NU Online News Service, Feb. 12, 2004, 12:47 p.m. EST, Washington – Mutual funds are going to have to give customers more information.[@@]

The U.S. Securities and Exchange Commission has adopted rules that require funds to improve disclosures about expenses, portfolio investments and performance.

Under the new rules, mutual funds will have to express shareholder expenses in terms of dollars of expenses for a $1,000 investment, based on the fund’s actual expenses for a reporting period.

In addition, funds will have to disclose the cost in dollars for a $1,000 investment, based on the fund’s actual expense ratio for the period and an assumed return of 5%.

The SEC says the first figure will help investors estimate the actual costs that they bore over the reporting period.

The second figure will give investors a basis for comparing the level of current period expenses of different funds, the SEC says.
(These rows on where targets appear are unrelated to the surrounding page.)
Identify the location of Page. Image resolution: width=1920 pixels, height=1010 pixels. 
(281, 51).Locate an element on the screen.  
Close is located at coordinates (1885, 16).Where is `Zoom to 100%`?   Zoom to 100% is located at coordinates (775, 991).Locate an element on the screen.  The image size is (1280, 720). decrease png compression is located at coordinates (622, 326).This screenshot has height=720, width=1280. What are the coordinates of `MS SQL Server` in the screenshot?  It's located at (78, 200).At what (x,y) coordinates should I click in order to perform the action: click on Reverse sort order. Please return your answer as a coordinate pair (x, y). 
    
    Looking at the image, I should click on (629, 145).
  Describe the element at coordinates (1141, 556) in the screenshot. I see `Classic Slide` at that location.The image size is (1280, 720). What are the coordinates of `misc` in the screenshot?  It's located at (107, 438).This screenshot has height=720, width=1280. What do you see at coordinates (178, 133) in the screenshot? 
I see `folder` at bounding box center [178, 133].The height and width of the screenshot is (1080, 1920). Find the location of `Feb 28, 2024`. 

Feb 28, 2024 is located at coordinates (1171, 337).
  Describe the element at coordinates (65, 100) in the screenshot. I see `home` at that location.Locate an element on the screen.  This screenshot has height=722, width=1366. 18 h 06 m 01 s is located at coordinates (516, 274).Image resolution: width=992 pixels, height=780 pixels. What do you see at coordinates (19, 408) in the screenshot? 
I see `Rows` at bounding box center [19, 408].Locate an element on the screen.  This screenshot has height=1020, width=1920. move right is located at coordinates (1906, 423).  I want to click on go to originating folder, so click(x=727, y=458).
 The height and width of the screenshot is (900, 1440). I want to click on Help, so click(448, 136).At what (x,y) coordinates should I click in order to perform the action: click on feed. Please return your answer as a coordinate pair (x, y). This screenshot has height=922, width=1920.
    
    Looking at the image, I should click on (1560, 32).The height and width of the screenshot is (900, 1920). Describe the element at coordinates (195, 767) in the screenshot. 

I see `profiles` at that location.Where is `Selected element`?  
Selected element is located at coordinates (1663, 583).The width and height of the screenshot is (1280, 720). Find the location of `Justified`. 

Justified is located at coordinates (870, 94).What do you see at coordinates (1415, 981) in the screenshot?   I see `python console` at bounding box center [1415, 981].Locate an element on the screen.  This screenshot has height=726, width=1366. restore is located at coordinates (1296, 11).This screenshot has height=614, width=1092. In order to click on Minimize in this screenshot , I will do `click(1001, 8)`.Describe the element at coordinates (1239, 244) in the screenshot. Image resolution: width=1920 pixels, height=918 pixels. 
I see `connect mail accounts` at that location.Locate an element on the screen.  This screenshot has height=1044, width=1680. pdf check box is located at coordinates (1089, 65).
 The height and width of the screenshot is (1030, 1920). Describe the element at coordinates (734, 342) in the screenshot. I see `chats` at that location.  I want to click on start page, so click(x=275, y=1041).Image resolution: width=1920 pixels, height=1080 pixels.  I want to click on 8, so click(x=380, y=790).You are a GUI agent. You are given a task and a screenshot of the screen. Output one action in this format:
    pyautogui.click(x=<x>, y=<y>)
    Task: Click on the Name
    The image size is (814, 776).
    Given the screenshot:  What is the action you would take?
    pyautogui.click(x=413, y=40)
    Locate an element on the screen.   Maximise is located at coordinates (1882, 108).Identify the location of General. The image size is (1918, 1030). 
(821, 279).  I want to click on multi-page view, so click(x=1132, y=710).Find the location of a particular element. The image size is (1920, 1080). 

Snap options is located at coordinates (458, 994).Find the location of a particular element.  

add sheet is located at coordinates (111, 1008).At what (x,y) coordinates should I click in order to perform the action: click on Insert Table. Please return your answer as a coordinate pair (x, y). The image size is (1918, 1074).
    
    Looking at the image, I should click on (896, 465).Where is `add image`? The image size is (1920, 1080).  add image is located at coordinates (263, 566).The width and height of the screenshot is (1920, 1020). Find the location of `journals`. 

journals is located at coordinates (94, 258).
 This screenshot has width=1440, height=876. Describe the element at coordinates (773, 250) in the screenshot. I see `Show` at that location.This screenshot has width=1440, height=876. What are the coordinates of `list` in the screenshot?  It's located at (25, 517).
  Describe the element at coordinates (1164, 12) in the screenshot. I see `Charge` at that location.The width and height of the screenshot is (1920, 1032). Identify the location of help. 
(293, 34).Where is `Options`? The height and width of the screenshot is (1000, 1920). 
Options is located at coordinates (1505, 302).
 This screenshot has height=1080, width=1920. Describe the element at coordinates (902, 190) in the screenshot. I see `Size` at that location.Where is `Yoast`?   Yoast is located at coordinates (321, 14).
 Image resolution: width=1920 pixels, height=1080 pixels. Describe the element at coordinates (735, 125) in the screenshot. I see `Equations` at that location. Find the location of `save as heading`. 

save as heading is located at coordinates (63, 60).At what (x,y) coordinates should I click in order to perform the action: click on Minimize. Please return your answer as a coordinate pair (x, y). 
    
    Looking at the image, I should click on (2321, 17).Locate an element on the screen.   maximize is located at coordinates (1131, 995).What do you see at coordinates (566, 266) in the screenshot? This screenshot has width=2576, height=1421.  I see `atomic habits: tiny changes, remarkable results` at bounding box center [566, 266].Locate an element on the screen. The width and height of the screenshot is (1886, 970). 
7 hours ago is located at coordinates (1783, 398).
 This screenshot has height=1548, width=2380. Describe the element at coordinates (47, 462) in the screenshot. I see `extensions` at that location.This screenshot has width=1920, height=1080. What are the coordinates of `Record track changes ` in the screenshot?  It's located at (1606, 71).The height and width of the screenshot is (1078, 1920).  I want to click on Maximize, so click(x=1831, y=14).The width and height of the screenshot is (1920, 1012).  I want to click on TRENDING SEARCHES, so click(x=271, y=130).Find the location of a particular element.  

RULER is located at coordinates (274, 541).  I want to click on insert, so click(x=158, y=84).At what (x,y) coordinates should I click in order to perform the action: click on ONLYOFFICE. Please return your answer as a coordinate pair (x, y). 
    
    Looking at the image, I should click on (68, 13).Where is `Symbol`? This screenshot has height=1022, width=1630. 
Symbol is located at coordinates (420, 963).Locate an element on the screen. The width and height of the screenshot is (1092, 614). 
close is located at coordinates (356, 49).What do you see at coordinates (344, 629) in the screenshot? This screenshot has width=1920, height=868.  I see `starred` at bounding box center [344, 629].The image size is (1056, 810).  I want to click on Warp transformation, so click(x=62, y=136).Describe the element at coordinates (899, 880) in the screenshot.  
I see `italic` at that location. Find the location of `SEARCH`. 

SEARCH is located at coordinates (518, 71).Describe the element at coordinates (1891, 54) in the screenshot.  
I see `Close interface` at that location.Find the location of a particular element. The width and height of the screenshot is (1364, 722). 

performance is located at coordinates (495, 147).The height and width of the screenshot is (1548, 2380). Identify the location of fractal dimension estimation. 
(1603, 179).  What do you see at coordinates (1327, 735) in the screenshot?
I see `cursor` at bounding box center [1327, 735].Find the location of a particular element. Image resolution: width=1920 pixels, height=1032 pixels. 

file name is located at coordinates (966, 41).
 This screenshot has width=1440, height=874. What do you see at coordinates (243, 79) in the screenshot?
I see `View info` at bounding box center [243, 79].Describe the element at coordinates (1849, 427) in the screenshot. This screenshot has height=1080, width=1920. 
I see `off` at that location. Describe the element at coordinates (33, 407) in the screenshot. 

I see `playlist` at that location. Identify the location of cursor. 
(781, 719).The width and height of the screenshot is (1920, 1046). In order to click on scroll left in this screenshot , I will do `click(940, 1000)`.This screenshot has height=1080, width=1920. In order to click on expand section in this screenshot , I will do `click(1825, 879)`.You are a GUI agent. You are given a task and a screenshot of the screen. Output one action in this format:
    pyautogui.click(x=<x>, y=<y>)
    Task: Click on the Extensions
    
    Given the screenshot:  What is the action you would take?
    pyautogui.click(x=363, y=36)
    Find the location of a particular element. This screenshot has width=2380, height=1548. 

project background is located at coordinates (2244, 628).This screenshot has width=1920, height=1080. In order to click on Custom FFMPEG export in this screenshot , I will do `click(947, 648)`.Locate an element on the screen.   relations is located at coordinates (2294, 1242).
The new disclosure rule was strongly supported by the Investment Company Institute, Washington, which said that of all the recent reform initiatives proposed or adopted by the SEC, this one will be the most visible and useful to fund investors.

“Every 6 months, fund shareholders will receive an understandable analysis of their fund’s annual fees and expenses,” ICI President Matthew Fink says. “Much like the unit price label for groceries at the supermarket, the new disclosures provide an investor-friendly way to compare and understand the impact of mutual fund fees on specific investments on an ongoing basis.”

In addition to expense disclosure, funds will have to file their complete portfolio holdings schedules with the SEC on a quarterly basis. This information will be available to the public through the SEC’s Electronic Data Gathering, Analysis and Retrieval System.

SEC says this will help interested investors monitor whether, and how, funds are complying with their stated investment objectives.